Arno Michaels used to be a proud Wisconsin white supremacist. He had a "hate metal" band, Centurion, that sold some 20,000 CDs about killing blacks and Jews, and undoubtedly acted as a soundtrack to fear and torment. (It still does; there remains a following in Europe.) But last year Michaels started an organization called Life After Hate, a web mag preaching anti-violence, and wrote a book My Life After Hate. It's part of his journey from hate leader — he organized 1988's Skinfest, which attracted monsters from all over the country to Milwaukee — to, well, anti-hate leader. Now 40, Michaels has a lot of making up to do. Things changed in the 90s, when he saw his own daughter at day care playing with kids of all races. "I didn’t want her to be a victim," he told the Shepherd-Express in February. "I thought about the parents of kids I’d beaten up. They loved their kids as much as I loved mine. It really hit me how horrible I’d been. I really regretted it." Now, he says, "hate was justified by a claim of love for the white race." That's what he believed from around age 17 to 24, when he was, let's say, an active racist. But white power isn't limited to targeting non-whites. It extends to targeting non-straights. Speaking to the Wisconsin Gazette's Will Fellows, Michaels explains why anti-gay hate was simply part of the mix. It's something he knows about all too well: his first arrest was for a gay bashing, and he's personally inflicted plenty of pain on our community simply for being queer.
What was the status of gays in your hate hierarchy?
Homosexuality was seen as a sick perversion of the natural order, an unnatural and unhealthy lifestyle choice, a symptom of the sick society that Jews were scheming to bring about. White men and women who were recruited into homosexuality wouldn’t produce more white offspring, further reducing the already sputtering white birth rate. Like everything else we didn’t like, homosexuality was seen as part of the Jewish plot to take out the white race.
Along with a desire to clean up society, seeking out gay people to attack had something to do with making a statement about our own masculinity. Gay people were generally easy targets. Anytime we encountered them we would hurt them if we thought we could get away with it, sometimes even in broad daylight in crowded areas. I believe the first time I was arrested as a skinhead was for attempted gay-bashing. A friend and I were caught in the alley behind a gay bar, armed with axe handles.
In one incident, I broke a gay guy’s eye socket with my elbow when he tried to respond to the taunts of my buddies. I will be haunted by that man’s broken face till the day I die. Today, my outspoken opposition to discrimination against LGBT people is driven as much by that memory as by a zeal for human rights in a broader sense.
How did anti-gay hatred compare to race/ethnicity-based hatred?
Both types of hatred are rooted in a fear of difference. Skinheads, like other fundamentalists, seek uniformity. Just as we pointed out and belittled African lips, Asian eyes and other racial/ethnic differences, we were always vigilant for differences in sexuality. The slightest bit of femininity displayed by a male was grounds for assault.

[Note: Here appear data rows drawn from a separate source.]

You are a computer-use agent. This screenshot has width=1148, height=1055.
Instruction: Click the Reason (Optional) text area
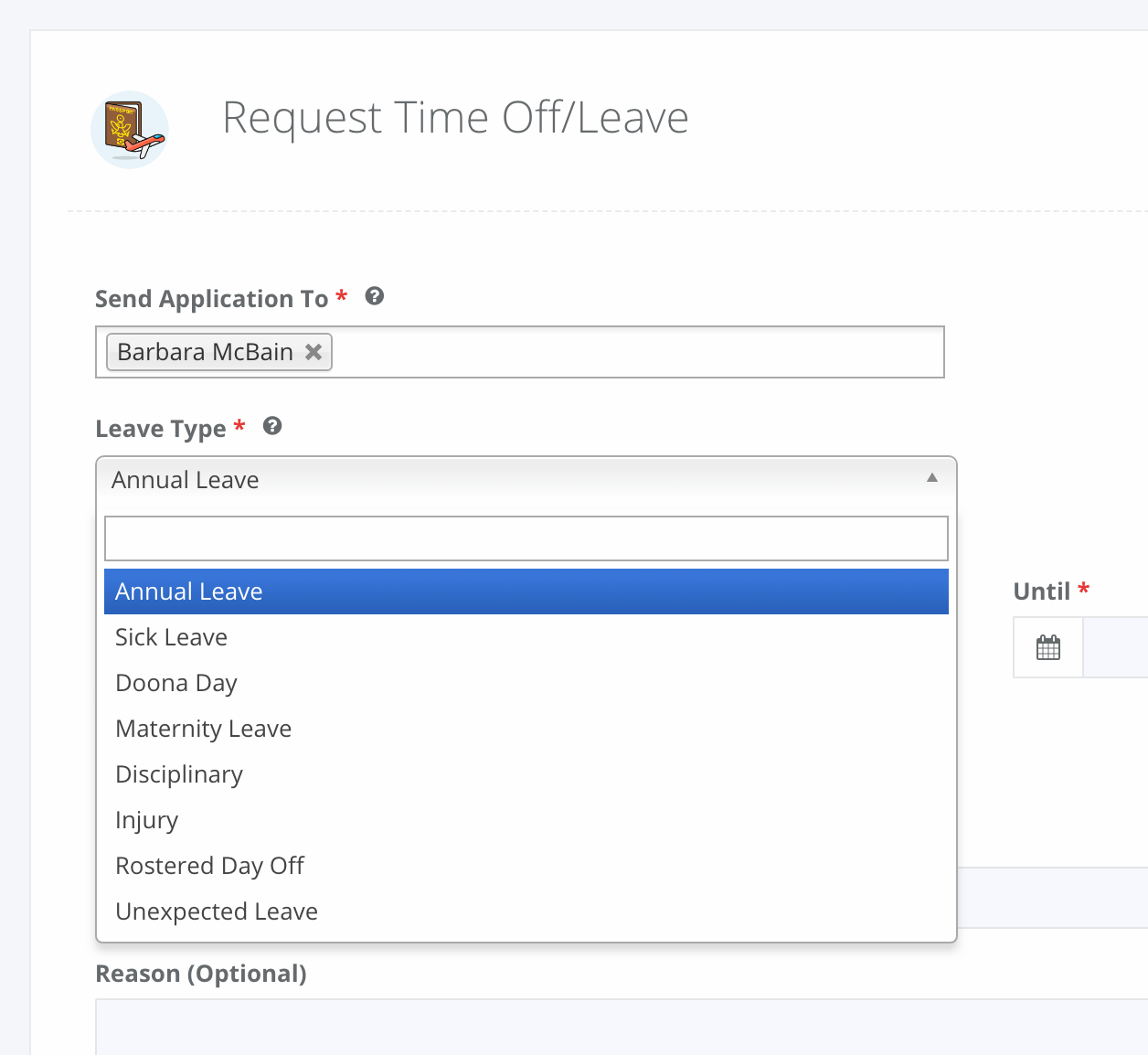point(622,1027)
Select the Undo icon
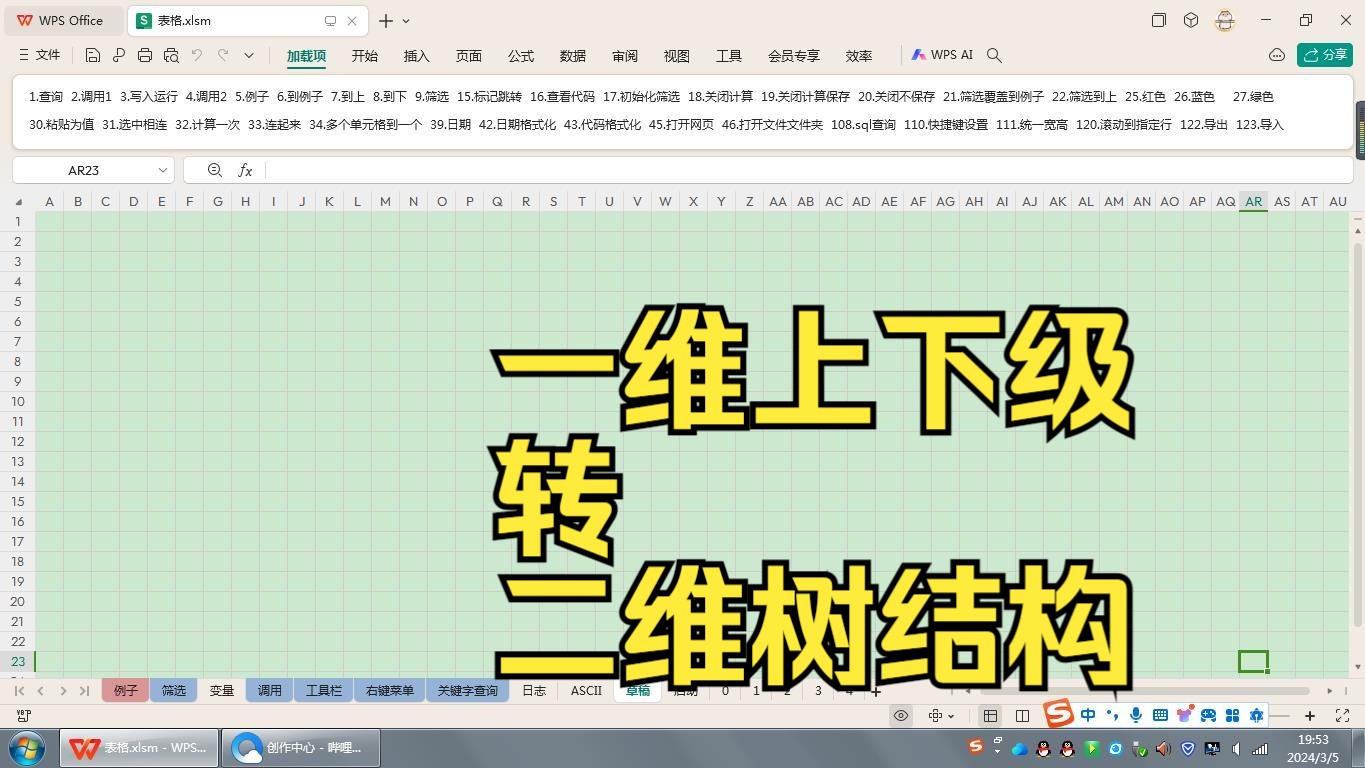Image resolution: width=1365 pixels, height=768 pixels. [198, 55]
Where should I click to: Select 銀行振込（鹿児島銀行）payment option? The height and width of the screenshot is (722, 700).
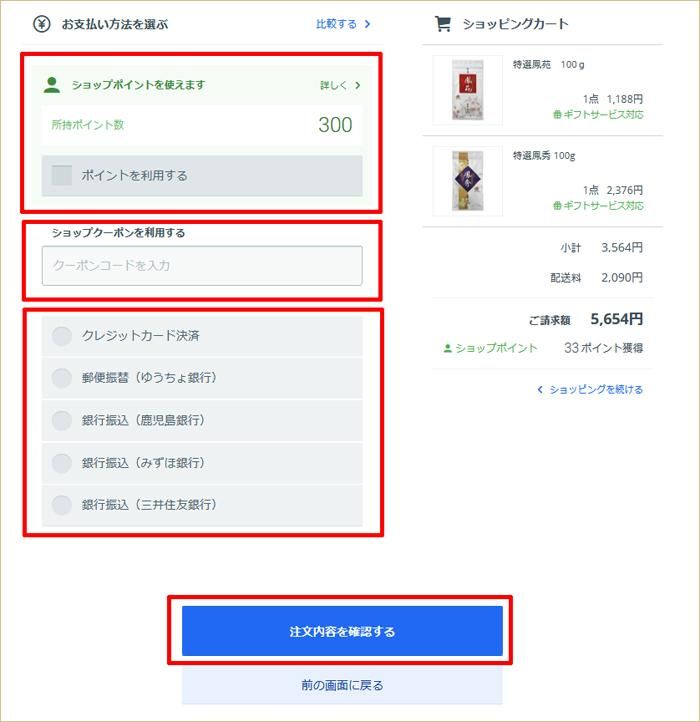(x=202, y=420)
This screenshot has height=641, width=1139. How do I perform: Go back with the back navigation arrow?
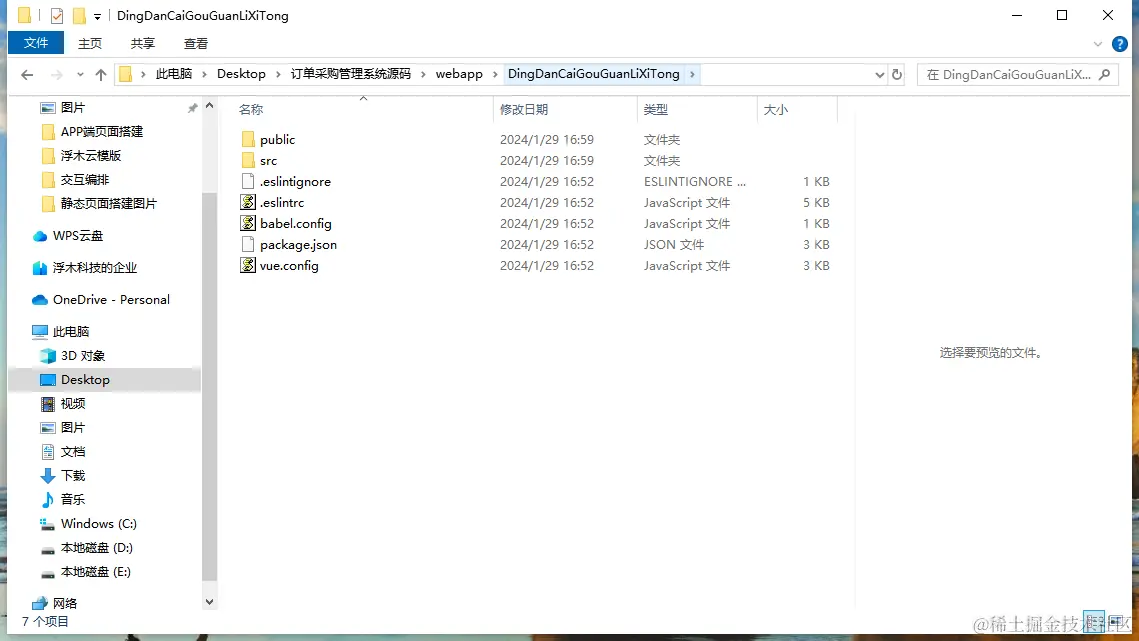coord(26,74)
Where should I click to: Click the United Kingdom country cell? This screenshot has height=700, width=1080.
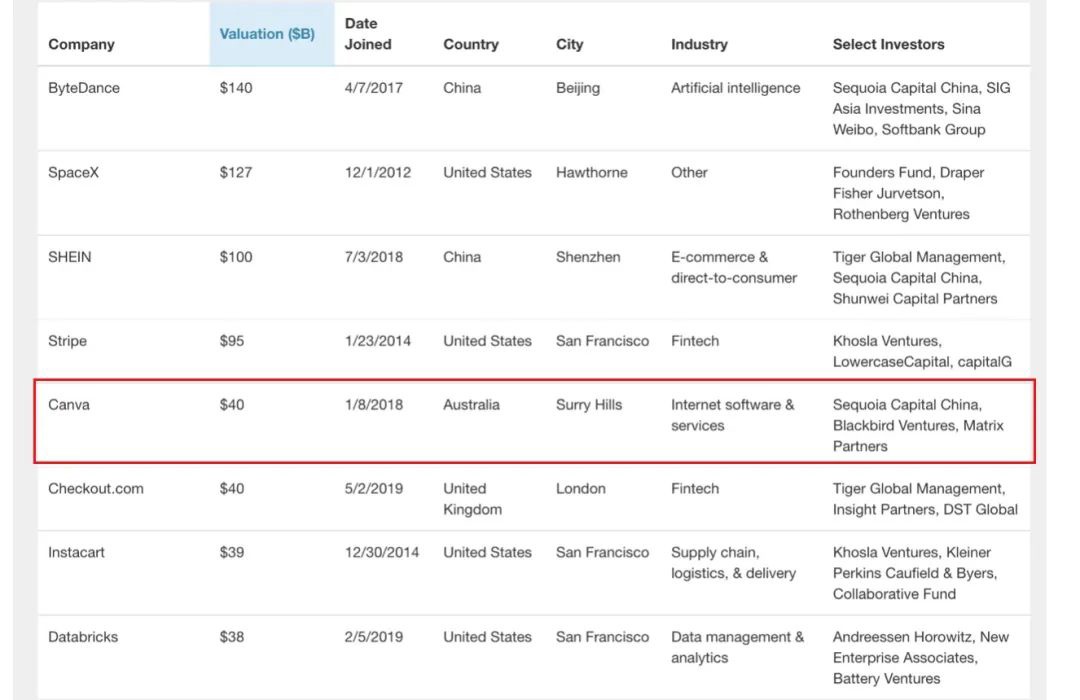[x=472, y=499]
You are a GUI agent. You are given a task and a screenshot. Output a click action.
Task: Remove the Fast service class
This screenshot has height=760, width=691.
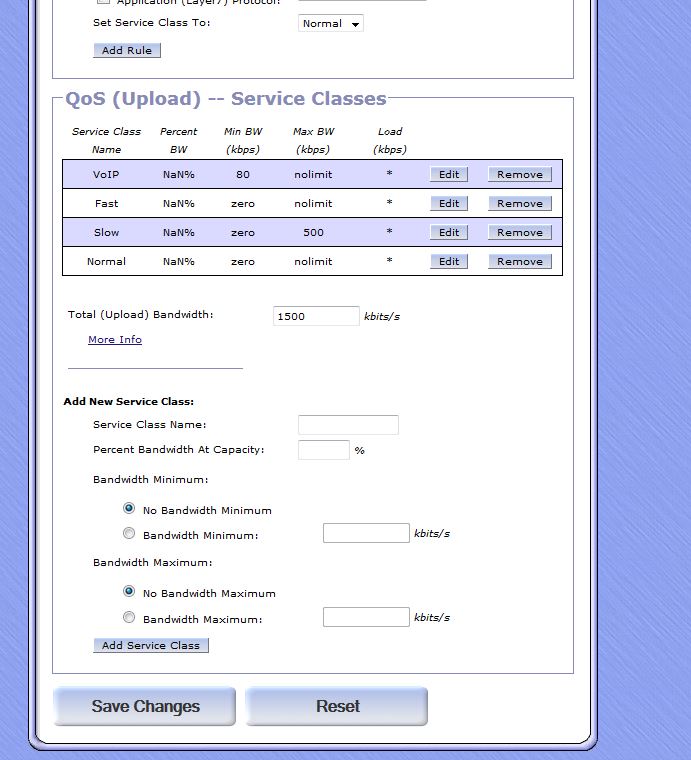coord(519,203)
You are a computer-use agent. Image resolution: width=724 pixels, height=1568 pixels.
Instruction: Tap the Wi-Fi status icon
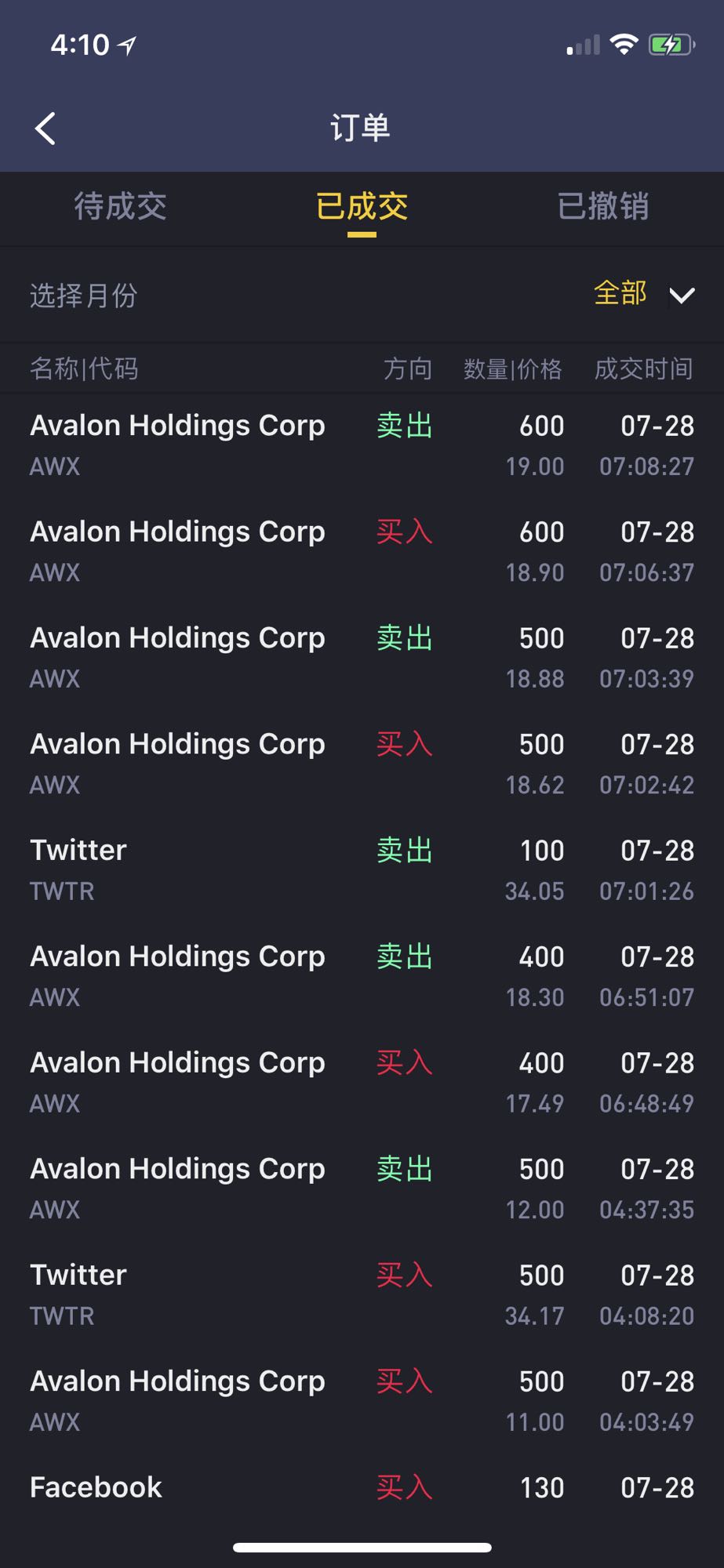[x=624, y=45]
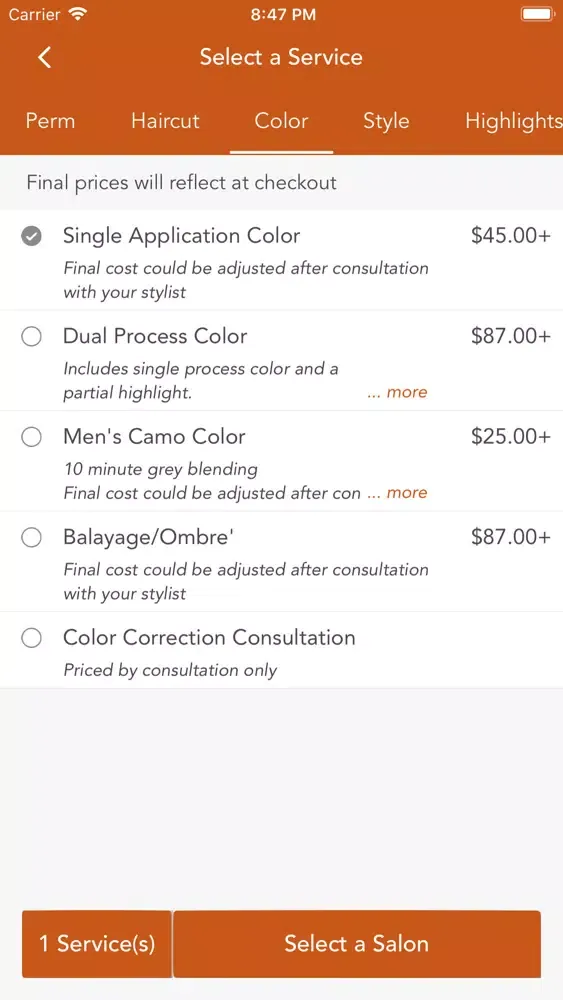Tap the Wi-Fi status icon
The image size is (563, 1000).
[78, 14]
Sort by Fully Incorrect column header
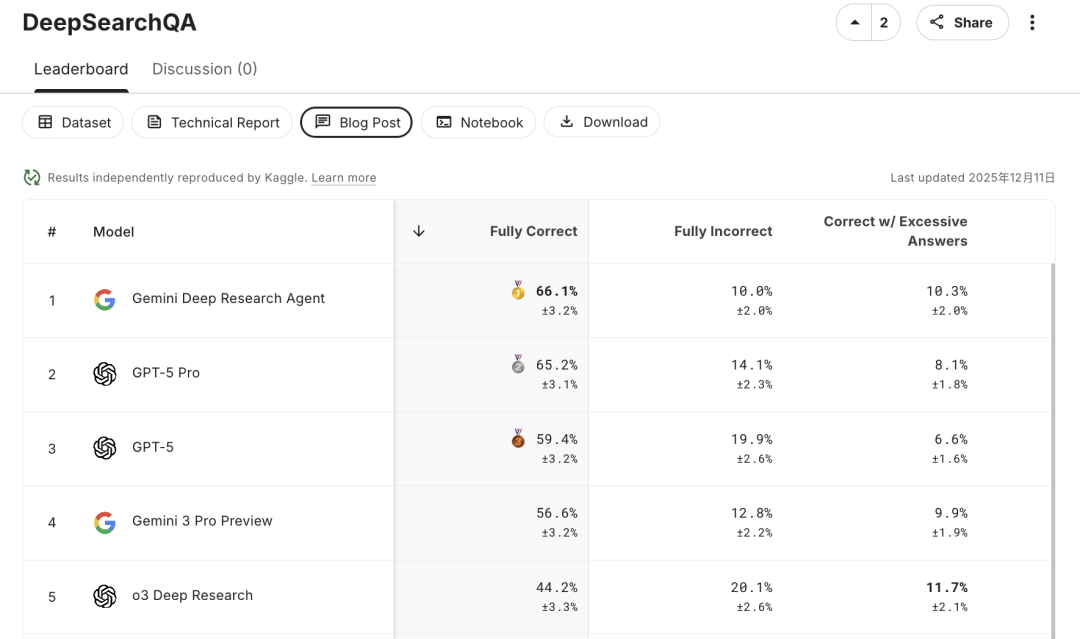 pyautogui.click(x=722, y=231)
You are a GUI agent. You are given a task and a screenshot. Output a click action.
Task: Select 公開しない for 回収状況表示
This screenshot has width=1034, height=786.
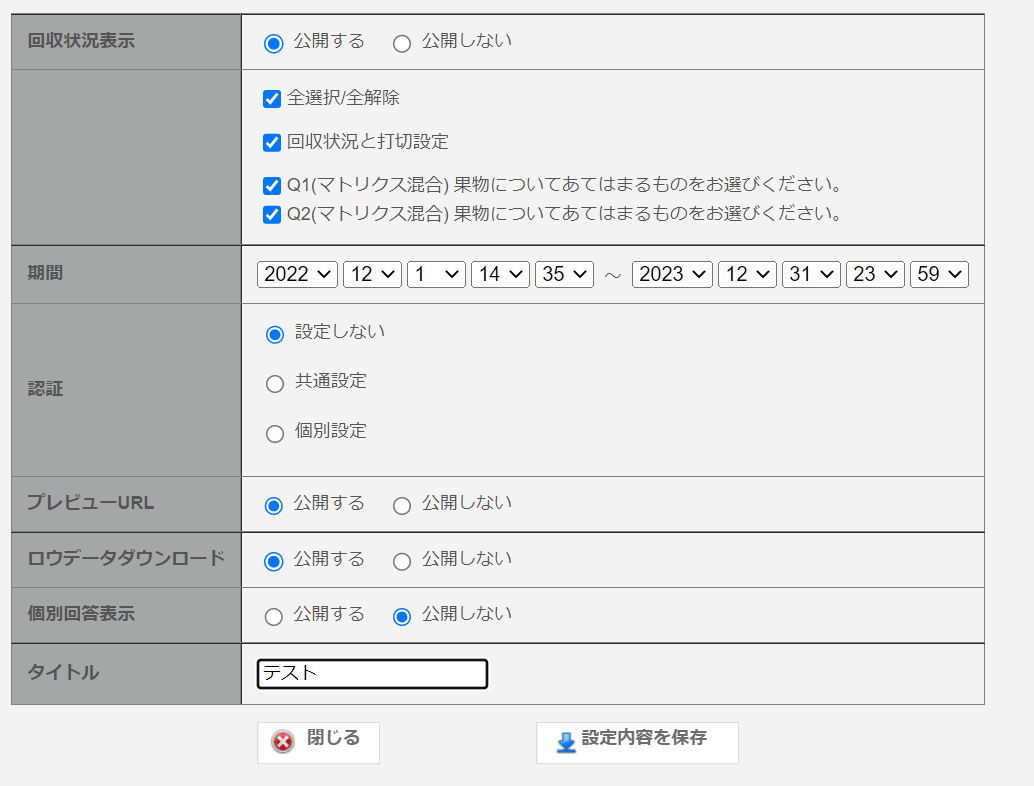[x=402, y=43]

As whites, we didn’t worry about having to prove how not-black we were. But it was always important to keep your distance from homosexuality. Any good white man worth a damn had to either have a steady girlfriend, wife or a steady wake of female conquests to prove how not-gay he was. For those guys who weren’t a hit with the ladies, being called a faggot was always a concern. They would try to establish their heterosexuality by bashing gay men, verbally and physically.
Did you ever get to know any gay people?
I did have an uncle who was gay, who was ostracized by my family. I saw him as a tormented and mean person, which I blamed on his homosexuality instead of on how he was treated because of who he was. Back then, I cited my uncle as my personal connection with the sickness of homosexuality. He died alone in a mental hospital, and my aunt later took her own life in response to the guilt she felt for betraying him. Today, I cite my uncle’s sad story as my personal connection with the sickness of intolerance.